Flooding of Atlantis
The Flooding of Atlantis was, according to Plato, an event that left the city just beneath the surface of the sea, creating an area of dangerous shallows. Plato’s text implies that at the time of his writing the hazard remained, since he says:
“For which reason the sea in those parts is impassable and impenetrable, because there is a shoal of mud in the way; and this was caused by the subsidence of the island.”
This description has all the appearance of an eyewitness account. The mention of muddy shallows might suggest that the large plain described in the story was flooded by just a few feet of water. However, it would seem incredible that a flooding that took place 9000 years before Solon would still be creating a menace to shipping in Plato’s day. If the catastrophe had occurred more recently than that, it is possible that it was still a danger when Plato wrote.

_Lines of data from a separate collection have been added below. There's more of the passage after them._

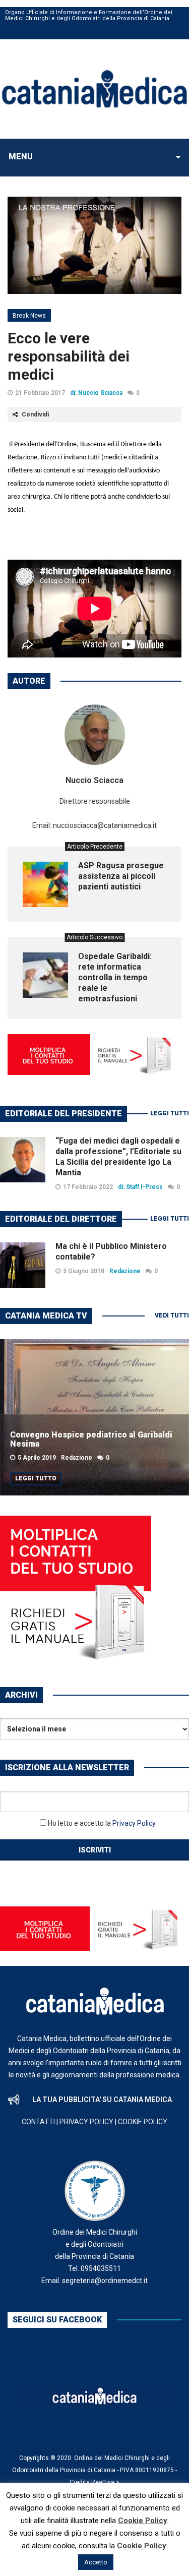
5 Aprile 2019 (37, 1457)
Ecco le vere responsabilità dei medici (69, 356)
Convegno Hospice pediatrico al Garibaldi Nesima (91, 1439)
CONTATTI (38, 2122)
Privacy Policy (133, 1823)
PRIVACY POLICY (86, 2122)
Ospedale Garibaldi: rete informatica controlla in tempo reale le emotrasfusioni (115, 977)
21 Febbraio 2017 (40, 392)
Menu (21, 156)
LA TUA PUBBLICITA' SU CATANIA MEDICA (102, 2099)
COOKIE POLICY (142, 2122)
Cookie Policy (142, 2520)
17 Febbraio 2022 (88, 1186)
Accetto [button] (95, 2562)
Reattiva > (105, 2482)
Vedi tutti (172, 1315)
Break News (29, 315)
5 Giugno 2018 (83, 1271)
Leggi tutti (169, 1113)
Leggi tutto (35, 1478)
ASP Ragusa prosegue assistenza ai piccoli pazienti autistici (121, 876)
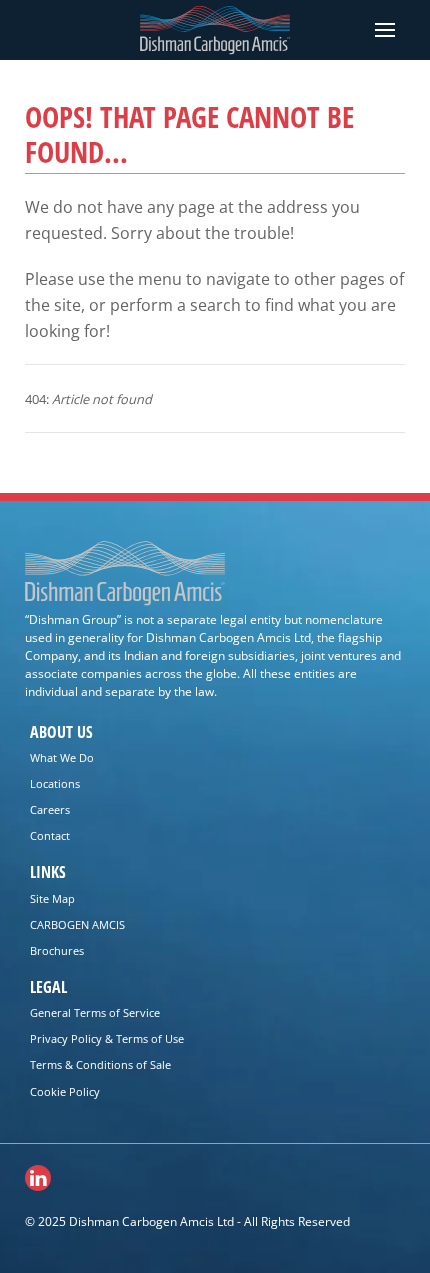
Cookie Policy (65, 1091)
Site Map (52, 898)
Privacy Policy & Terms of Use (107, 1038)
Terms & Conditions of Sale (100, 1064)
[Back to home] (215, 30)
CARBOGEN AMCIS (77, 924)
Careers (50, 809)
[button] (385, 30)
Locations (55, 783)
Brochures (57, 950)
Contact (50, 835)
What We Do (62, 757)
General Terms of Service (95, 1012)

If the inundation flooded the plain creating shallows it raises questions about the surrounding mountains, which should have remained above water. As sea levels have changed only marginally over the past 5000 years, the mountains surrounding the former site of the plain should be visible today as islands and hopefully identifiable. Various researchers have suggested a variety of locations for the site, such as Canaries, Azores or Caribbean islands, the islands of the Aegean or the Indonesian archipelago.

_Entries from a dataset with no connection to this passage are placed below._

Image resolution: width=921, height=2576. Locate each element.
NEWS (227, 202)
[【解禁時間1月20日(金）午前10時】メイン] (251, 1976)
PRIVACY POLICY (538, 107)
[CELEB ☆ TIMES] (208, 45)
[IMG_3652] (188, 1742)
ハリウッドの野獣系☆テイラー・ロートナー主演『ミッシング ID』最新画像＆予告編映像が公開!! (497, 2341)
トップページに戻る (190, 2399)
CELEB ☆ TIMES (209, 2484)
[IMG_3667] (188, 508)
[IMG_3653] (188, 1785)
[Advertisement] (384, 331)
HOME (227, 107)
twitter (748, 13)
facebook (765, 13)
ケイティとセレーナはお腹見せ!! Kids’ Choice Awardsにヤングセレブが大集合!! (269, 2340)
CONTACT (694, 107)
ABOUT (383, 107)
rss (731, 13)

It is not unreasonable to conclude that Plato’s account of the flooding of Atlantis is probably one of the core historical facts in the narrative. Without the flood there is really no story to relate.
It is also worth mentioning that Plato’s description of shallows would appear to rule out Sarmast’s chosen location near Cyprus, which is now under a mile of water and Erlingsson’s suggestion of Ireland, which I can personally confirm is above water.